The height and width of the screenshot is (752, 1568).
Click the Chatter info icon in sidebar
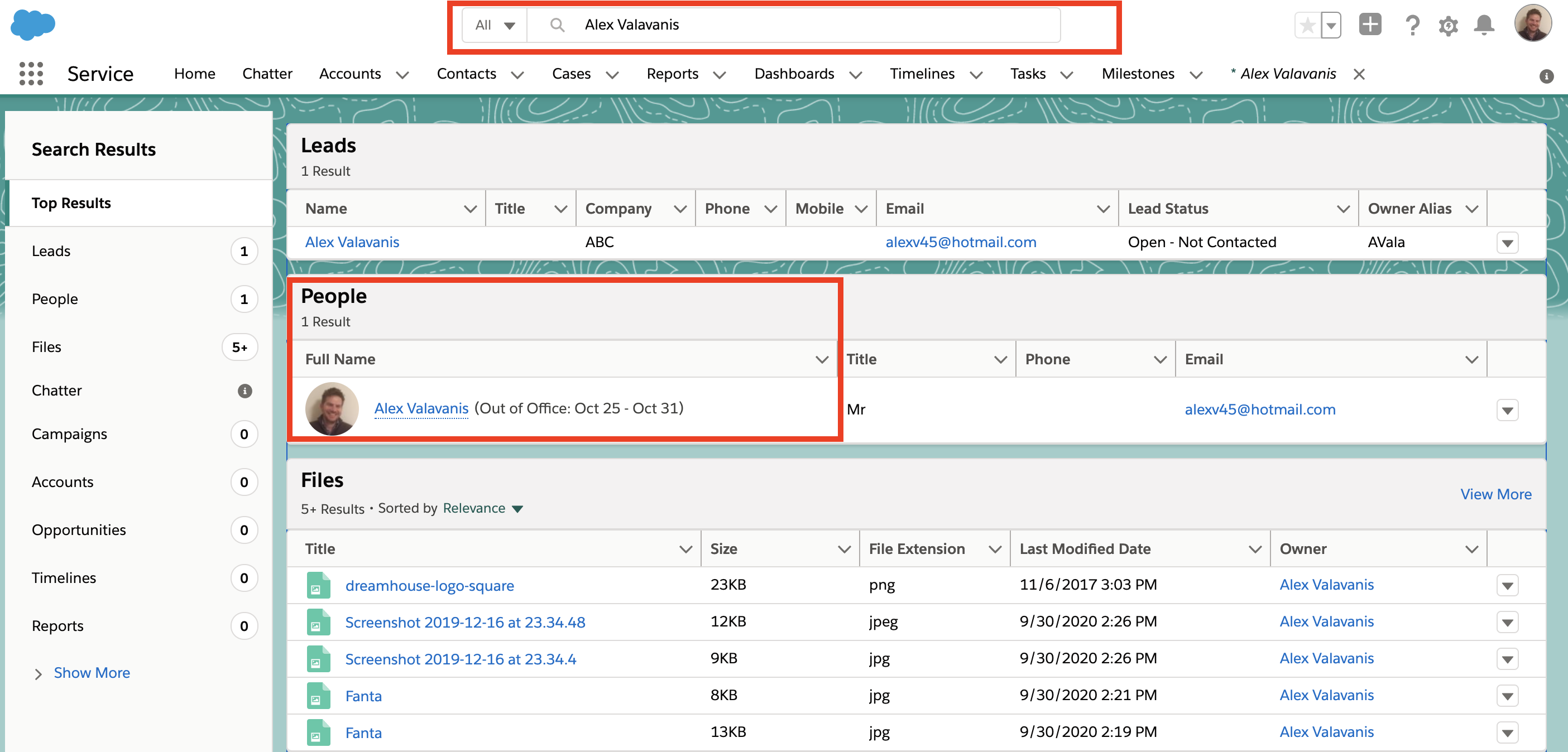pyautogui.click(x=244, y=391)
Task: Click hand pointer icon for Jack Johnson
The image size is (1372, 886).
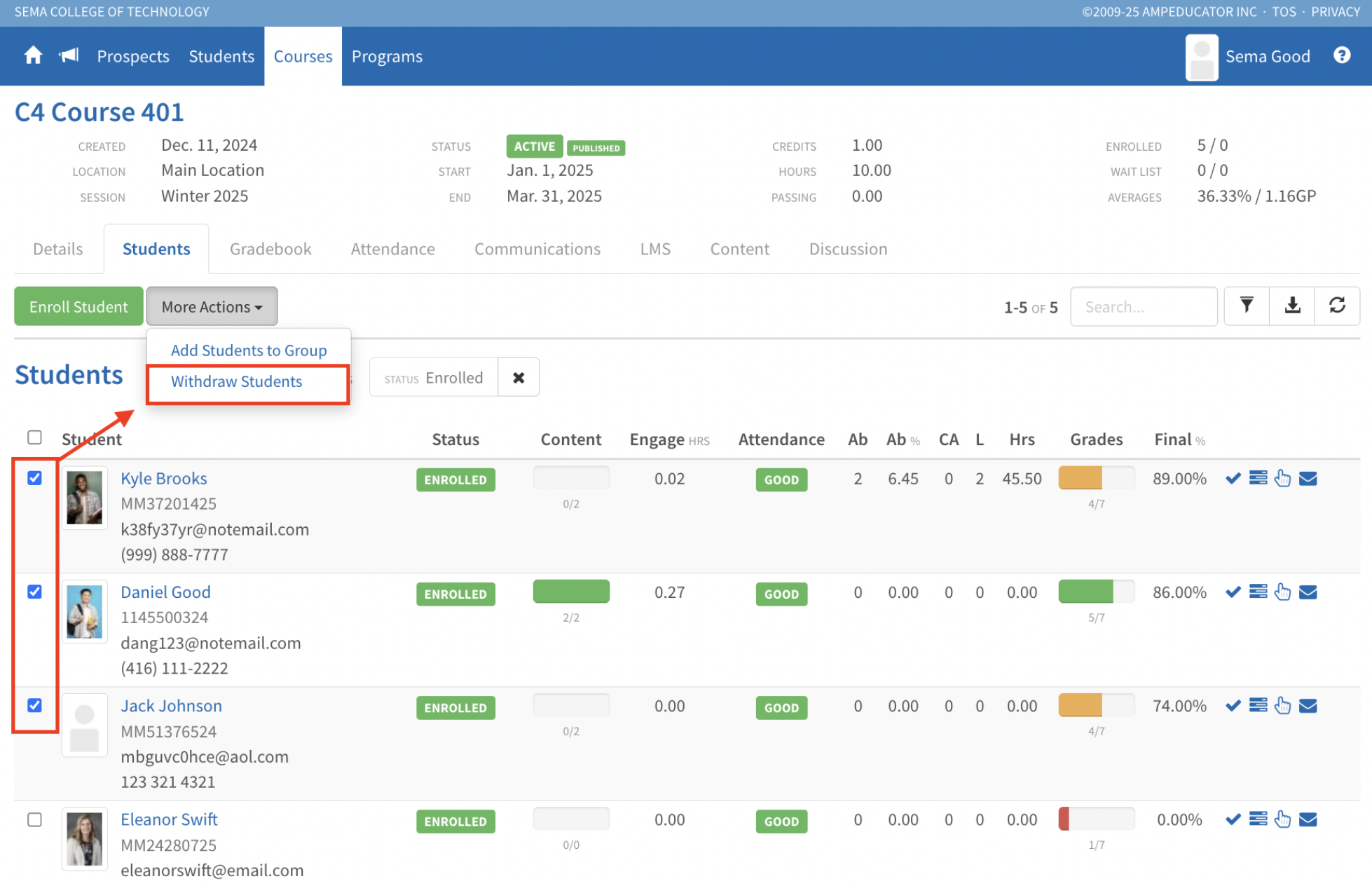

━━━━━━━━━━━━━━━━━━━━━━━━━━━━━━

Copy the lines exactly. Start at the line with "Click the Chatter info icon in sidebar", end at the last line above, include both, and omit all pictures.

▸ **Output**:
Click the Chatter info icon in sidebar
pyautogui.click(x=244, y=391)
Task: Click hand pointer icon for Jack Johnson
The image size is (1372, 886).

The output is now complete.